Once the data has been read, print it back in full, exactly.

-- WORKING DATA follows --

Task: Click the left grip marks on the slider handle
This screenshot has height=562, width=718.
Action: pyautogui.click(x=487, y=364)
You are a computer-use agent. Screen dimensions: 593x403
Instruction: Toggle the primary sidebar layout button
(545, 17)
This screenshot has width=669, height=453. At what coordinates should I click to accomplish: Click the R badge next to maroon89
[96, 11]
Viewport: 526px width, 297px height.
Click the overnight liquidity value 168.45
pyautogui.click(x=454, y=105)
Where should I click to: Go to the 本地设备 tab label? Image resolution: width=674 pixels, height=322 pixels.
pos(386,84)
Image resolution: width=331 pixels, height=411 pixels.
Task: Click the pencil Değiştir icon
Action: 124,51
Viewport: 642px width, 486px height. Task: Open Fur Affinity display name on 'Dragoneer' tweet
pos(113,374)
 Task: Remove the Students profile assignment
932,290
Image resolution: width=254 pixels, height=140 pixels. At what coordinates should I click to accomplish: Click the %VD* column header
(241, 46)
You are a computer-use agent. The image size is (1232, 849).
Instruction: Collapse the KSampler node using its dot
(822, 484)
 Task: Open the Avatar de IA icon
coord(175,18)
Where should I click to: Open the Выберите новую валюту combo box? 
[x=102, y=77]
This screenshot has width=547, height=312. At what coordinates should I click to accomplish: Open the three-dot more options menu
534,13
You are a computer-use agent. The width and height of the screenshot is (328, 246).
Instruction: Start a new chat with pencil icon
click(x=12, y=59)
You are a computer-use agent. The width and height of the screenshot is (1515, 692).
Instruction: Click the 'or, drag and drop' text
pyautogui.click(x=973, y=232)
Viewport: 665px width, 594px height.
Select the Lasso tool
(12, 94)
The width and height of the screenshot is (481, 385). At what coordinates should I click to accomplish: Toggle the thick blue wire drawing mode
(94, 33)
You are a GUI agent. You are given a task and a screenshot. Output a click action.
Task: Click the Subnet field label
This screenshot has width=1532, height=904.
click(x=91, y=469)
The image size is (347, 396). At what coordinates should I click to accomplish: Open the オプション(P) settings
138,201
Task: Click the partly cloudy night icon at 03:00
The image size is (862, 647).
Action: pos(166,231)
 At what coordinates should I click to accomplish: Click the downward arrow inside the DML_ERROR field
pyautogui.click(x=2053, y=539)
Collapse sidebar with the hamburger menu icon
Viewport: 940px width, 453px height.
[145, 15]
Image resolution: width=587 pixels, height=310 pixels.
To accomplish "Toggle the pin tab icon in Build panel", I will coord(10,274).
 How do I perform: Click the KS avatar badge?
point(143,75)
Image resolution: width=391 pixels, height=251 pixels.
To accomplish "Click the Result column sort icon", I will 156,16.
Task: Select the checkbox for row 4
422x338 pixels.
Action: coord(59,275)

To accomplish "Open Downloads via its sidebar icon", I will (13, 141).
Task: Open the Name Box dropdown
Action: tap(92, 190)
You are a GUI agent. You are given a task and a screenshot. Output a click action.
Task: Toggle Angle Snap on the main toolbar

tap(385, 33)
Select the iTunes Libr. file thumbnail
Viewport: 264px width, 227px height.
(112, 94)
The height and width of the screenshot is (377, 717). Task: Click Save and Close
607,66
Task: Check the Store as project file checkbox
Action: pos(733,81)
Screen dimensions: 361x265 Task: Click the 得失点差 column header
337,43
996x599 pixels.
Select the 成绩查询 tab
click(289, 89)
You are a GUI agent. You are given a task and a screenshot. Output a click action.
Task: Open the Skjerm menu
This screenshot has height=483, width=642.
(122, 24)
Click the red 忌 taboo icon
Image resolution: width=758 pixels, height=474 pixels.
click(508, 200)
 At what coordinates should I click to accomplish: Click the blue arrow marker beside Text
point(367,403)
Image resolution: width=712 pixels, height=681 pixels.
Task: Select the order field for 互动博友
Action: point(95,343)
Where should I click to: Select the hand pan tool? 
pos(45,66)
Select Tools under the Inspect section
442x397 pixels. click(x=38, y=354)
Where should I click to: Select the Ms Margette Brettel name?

-- WORKING DATA concluded --

● ANSWER TO THE EXERCISE:
Task: Click the left grip marks on the slider handle
This screenshot has height=562, width=718.
Action: pyautogui.click(x=487, y=364)
You are a computer-use agent. Screen dimensions: 593x403
Instruction: Toggle the primary sidebar layout button
(545, 17)
This screenshot has width=669, height=453. At what coordinates should I click to accomplish: Click the R badge next to maroon89
[96, 11]
Viewport: 526px width, 297px height.
Click the overnight liquidity value 168.45
pyautogui.click(x=454, y=105)
Where should I click to: Go to the 本地设备 tab label? Image resolution: width=674 pixels, height=322 pixels.
pos(386,84)
Image resolution: width=331 pixels, height=411 pixels.
Task: Click the pencil Değiştir icon
Action: 124,51
Viewport: 642px width, 486px height. Task: Open Fur Affinity display name on 'Dragoneer' tweet
pos(113,374)
 Task: Remove the Students profile assignment
932,290
Image resolution: width=254 pixels, height=140 pixels. At what coordinates should I click to accomplish: Click the %VD* column header
(241, 46)
You are a computer-use agent. The image size is (1232, 849).
Instruction: Collapse the KSampler node using its dot
(822, 484)
 Task: Open the Avatar de IA icon
coord(175,18)
Where should I click to: Open the Выберите новую валюту combo box? 
[x=102, y=77]
This screenshot has width=547, height=312. At what coordinates should I click to accomplish: Open the three-dot more options menu
534,13
You are a computer-use agent. The width and height of the screenshot is (328, 246).
Instruction: Start a new chat with pencil icon
click(x=12, y=59)
You are a computer-use agent. The width and height of the screenshot is (1515, 692).
Instruction: Click the 'or, drag and drop' text
pyautogui.click(x=973, y=232)
Viewport: 665px width, 594px height.
Select the Lasso tool
(12, 94)
The width and height of the screenshot is (481, 385). At what coordinates should I click to accomplish: Toggle the thick blue wire drawing mode
(94, 33)
You are a GUI agent. You are given a task and a screenshot. Output a click action.
Task: Click the Subnet field label
This screenshot has width=1532, height=904.
click(x=91, y=469)
The image size is (347, 396). At what coordinates should I click to accomplish: Open the オプション(P) settings
138,201
Task: Click the partly cloudy night icon at 03:00
The image size is (862, 647).
Action: pos(166,231)
 At what coordinates should I click to accomplish: Click the downward arrow inside the DML_ERROR field
pyautogui.click(x=2053, y=539)
Collapse sidebar with the hamburger menu icon
Viewport: 940px width, 453px height.
[145, 15]
Image resolution: width=587 pixels, height=310 pixels.
To accomplish "Toggle the pin tab icon in Build panel", I will coord(10,274).
 How do I perform: Click the KS avatar badge?
point(143,75)
Image resolution: width=391 pixels, height=251 pixels.
To accomplish "Click the Result column sort icon", I will 156,16.
Task: Select the checkbox for row 4
422x338 pixels.
Action: coord(59,275)

To accomplish "Open Downloads via its sidebar icon", I will (13, 141).
Task: Open the Name Box dropdown
Action: tap(92, 190)
You are a GUI agent. You are given a task and a screenshot. Output a click action.
Task: Toggle Angle Snap on the main toolbar

tap(385, 33)
Select the iTunes Libr. file thumbnail
Viewport: 264px width, 227px height.
(112, 94)
The height and width of the screenshot is (377, 717). Task: Click Save and Close
607,66
Task: Check the Store as project file checkbox
Action: pos(733,81)
Screen dimensions: 361x265 Task: Click the 得失点差 column header
337,43
996x599 pixels.
Select the 成绩查询 tab
click(289, 89)
You are a GUI agent. You are given a task and a screenshot. Output a click action.
Task: Open the Skjerm menu
This screenshot has height=483, width=642.
(122, 24)
Click the red 忌 taboo icon
Image resolution: width=758 pixels, height=474 pixels.
click(508, 200)
 At what coordinates should I click to accomplish: Click the blue arrow marker beside Text
point(367,403)
Image resolution: width=712 pixels, height=681 pixels.
Task: Select the order field for 互动博友
Action: point(95,343)
Where should I click to: Select the hand pan tool? 
pos(45,66)
Select Tools under the Inspect section
442x397 pixels. click(x=38, y=354)
Where should I click to: Select the Ms Margette Brettel name?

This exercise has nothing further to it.